## Required work
Search each line below for "Launch", then return the lines where it appears.

## Material shown

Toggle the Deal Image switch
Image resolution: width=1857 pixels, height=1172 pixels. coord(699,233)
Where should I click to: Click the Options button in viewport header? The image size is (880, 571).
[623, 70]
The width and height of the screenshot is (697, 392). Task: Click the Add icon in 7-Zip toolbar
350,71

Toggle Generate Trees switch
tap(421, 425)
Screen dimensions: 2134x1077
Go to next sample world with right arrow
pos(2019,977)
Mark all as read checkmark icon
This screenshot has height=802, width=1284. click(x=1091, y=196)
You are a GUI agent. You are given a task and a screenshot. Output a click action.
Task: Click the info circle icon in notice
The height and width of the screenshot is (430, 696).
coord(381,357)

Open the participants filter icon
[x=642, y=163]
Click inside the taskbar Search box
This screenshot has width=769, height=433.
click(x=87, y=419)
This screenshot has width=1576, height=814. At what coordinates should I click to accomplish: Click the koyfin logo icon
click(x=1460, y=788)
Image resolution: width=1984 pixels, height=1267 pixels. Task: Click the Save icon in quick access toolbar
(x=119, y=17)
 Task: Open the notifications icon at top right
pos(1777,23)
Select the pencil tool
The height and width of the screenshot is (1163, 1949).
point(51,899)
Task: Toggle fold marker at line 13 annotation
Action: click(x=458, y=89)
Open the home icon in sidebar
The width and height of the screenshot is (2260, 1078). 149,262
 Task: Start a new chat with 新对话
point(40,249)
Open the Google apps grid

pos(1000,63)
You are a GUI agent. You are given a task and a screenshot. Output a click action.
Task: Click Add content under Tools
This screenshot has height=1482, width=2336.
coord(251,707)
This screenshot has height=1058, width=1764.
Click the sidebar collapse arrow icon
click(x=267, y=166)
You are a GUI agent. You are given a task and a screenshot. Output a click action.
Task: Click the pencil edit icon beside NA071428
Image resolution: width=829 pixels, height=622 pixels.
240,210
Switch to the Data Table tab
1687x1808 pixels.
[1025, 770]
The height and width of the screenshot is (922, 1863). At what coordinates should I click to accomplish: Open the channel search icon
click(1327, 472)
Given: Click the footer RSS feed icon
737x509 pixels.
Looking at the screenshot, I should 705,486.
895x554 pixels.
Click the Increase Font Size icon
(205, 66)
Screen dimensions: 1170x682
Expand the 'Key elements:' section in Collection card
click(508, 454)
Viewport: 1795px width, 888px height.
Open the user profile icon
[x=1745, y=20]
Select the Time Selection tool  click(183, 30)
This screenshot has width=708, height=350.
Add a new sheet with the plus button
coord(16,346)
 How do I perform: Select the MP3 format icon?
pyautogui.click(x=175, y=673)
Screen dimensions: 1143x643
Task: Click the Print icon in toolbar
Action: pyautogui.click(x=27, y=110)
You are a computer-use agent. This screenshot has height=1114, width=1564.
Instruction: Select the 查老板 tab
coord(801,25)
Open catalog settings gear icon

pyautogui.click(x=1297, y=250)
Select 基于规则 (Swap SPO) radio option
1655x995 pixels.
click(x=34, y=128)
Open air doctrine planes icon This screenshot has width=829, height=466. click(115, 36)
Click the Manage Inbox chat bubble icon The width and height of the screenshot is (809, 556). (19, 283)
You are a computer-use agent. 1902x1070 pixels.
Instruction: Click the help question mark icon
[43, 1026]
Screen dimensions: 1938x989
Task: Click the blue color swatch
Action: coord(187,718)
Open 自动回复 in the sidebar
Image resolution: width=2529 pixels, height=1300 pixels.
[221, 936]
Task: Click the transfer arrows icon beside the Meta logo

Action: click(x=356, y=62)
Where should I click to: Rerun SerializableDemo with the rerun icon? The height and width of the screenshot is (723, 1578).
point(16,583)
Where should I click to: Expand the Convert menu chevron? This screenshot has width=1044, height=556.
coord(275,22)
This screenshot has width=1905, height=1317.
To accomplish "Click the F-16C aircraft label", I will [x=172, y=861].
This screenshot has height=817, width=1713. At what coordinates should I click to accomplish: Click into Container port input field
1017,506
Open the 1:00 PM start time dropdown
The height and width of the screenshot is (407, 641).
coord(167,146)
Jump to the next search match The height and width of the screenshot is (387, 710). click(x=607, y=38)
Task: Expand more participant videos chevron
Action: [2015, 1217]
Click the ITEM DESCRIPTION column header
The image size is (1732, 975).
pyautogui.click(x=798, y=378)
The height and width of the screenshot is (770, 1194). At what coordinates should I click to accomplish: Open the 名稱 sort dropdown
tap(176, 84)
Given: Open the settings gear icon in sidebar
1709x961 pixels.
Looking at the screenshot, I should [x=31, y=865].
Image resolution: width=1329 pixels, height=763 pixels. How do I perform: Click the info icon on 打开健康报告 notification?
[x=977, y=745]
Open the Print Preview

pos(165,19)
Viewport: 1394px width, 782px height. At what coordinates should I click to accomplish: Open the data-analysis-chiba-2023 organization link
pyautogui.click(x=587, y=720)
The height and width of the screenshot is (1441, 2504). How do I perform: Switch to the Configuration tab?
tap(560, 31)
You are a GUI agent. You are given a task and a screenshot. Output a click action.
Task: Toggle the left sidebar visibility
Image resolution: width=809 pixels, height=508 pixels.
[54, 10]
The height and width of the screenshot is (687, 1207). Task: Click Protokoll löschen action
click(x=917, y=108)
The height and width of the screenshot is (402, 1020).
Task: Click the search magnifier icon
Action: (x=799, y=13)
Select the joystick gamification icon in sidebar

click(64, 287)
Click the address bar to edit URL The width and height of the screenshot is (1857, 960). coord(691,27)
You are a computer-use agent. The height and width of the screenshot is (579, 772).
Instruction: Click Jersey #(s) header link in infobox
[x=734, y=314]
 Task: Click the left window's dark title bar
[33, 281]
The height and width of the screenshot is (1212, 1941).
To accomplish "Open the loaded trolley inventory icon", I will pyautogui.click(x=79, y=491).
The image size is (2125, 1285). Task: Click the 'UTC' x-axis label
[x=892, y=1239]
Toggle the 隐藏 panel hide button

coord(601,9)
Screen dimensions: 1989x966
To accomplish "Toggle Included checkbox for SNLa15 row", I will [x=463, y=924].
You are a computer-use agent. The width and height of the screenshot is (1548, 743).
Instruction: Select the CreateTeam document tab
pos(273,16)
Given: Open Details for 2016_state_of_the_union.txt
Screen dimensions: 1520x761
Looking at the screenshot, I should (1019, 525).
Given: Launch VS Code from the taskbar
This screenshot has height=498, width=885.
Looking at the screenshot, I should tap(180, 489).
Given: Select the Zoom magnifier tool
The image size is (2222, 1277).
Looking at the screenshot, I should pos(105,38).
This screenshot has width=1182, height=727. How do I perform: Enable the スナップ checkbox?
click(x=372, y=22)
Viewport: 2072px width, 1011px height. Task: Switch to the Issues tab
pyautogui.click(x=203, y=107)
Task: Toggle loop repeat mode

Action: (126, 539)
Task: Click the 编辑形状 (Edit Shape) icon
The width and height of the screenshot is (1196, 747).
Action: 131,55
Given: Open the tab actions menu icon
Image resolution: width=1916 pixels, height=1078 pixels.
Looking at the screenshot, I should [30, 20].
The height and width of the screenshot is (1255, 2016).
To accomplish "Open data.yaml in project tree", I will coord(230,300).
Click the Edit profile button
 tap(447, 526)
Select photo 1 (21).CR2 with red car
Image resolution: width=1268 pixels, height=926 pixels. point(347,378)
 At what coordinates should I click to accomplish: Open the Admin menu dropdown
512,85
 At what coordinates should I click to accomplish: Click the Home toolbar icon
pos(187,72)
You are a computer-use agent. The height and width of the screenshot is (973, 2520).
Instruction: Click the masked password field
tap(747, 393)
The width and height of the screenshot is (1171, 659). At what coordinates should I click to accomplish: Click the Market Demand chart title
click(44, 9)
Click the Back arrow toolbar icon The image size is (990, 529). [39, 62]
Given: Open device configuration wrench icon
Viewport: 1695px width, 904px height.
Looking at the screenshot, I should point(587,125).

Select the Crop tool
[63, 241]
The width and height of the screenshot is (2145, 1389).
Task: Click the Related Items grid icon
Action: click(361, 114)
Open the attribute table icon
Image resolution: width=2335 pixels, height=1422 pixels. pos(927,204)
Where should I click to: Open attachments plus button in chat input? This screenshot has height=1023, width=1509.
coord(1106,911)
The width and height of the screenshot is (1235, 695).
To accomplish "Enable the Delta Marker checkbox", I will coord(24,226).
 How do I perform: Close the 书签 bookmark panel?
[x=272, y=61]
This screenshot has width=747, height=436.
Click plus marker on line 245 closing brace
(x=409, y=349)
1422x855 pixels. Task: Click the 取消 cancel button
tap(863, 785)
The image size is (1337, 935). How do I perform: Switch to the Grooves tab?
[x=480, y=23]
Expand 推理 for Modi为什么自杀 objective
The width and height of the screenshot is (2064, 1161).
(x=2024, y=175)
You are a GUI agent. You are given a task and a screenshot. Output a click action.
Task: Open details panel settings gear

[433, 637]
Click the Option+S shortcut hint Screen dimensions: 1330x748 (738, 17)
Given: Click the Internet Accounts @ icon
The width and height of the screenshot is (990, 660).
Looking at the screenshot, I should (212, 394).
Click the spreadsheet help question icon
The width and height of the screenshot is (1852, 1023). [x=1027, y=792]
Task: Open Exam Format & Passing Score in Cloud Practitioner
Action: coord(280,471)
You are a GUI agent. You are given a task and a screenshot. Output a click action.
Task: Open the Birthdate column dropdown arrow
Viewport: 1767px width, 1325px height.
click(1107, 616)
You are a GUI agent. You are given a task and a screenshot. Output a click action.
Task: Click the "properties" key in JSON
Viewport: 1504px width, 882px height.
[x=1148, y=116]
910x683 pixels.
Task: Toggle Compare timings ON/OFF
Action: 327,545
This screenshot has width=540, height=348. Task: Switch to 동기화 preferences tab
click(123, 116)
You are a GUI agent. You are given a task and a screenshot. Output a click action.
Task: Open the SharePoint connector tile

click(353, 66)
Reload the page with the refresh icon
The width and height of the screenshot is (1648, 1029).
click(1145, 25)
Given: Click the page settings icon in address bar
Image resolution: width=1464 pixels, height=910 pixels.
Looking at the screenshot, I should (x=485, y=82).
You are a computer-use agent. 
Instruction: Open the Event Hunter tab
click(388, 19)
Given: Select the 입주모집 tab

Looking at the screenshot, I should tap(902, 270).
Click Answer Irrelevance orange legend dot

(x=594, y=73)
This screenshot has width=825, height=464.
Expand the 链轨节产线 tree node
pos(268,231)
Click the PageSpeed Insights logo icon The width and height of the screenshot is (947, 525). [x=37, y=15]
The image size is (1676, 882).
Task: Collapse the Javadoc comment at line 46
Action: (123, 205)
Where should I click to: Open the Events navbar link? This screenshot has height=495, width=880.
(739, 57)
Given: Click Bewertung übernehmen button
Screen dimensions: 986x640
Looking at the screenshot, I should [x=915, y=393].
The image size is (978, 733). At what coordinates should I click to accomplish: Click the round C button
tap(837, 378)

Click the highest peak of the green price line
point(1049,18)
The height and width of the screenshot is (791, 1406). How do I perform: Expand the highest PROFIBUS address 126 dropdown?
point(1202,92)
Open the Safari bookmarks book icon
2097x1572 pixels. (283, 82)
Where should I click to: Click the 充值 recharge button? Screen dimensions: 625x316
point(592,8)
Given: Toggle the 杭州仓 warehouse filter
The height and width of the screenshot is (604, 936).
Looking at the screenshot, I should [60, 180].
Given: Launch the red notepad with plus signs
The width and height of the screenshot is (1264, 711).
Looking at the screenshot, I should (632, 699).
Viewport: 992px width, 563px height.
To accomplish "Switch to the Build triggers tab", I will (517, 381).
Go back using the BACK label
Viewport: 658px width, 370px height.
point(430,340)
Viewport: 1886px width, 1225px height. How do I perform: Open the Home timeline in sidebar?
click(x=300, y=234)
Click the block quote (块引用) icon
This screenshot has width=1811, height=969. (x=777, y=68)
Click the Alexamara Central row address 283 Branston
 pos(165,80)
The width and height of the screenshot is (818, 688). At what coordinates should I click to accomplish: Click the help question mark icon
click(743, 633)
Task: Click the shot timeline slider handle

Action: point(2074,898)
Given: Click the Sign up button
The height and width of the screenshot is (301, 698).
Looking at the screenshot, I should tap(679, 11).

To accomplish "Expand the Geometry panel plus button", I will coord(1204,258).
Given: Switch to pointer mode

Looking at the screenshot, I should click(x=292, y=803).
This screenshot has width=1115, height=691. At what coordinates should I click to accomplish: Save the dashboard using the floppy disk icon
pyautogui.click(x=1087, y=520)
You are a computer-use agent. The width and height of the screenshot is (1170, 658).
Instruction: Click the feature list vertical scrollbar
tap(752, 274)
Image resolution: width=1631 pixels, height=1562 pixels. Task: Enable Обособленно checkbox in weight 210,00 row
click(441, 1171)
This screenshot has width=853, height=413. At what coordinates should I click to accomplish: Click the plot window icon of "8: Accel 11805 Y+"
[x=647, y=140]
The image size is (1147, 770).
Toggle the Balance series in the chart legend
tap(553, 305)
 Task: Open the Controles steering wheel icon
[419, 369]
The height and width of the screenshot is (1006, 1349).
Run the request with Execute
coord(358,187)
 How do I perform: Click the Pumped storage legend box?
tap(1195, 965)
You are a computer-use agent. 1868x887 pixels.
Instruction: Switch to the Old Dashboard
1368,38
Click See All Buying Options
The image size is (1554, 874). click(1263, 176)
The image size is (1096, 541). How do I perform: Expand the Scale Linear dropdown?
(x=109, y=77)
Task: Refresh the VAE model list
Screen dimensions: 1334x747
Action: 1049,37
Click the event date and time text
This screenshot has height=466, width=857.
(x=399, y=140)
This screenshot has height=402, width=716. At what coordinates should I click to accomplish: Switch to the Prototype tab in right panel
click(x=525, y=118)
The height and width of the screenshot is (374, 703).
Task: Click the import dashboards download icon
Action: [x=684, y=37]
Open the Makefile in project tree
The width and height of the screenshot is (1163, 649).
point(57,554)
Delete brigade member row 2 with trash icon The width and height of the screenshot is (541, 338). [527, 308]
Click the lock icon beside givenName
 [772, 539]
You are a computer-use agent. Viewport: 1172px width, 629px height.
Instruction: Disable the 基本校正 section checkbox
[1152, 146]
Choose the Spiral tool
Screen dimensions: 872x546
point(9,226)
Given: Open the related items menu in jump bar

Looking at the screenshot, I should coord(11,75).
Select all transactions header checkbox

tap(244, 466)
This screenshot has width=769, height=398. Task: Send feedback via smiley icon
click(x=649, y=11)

## Your response
Given: Launch VS Code from the taskbar
Given: Launch the red notepad with plus signs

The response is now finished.